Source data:
※

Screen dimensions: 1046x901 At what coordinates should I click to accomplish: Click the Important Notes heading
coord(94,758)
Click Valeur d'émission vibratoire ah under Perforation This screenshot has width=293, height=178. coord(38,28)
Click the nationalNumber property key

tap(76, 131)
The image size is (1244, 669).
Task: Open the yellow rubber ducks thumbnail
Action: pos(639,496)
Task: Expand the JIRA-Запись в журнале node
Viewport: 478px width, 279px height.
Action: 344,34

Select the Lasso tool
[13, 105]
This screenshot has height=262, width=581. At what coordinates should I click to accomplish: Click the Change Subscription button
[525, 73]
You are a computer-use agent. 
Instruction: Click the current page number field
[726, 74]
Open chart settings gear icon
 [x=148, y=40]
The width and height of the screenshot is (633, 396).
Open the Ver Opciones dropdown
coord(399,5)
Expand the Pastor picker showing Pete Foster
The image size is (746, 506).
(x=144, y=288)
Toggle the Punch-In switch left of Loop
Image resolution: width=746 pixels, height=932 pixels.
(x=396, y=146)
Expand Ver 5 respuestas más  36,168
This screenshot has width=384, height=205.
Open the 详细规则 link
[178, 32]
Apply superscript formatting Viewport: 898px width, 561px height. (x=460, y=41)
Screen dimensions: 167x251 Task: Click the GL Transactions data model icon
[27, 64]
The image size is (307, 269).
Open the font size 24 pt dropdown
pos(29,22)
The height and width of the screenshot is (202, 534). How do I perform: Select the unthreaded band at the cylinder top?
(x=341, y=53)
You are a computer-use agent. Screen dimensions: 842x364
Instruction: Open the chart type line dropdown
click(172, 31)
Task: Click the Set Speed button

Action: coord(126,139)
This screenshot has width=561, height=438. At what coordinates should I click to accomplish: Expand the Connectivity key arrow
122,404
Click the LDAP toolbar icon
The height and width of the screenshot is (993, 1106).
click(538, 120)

※

What is needed:
From the entries, report each line that includes the word "computer".

Exercise response:
You are a computer-use agent. 
You are a computer-use agent. Screen dimensions: 842x364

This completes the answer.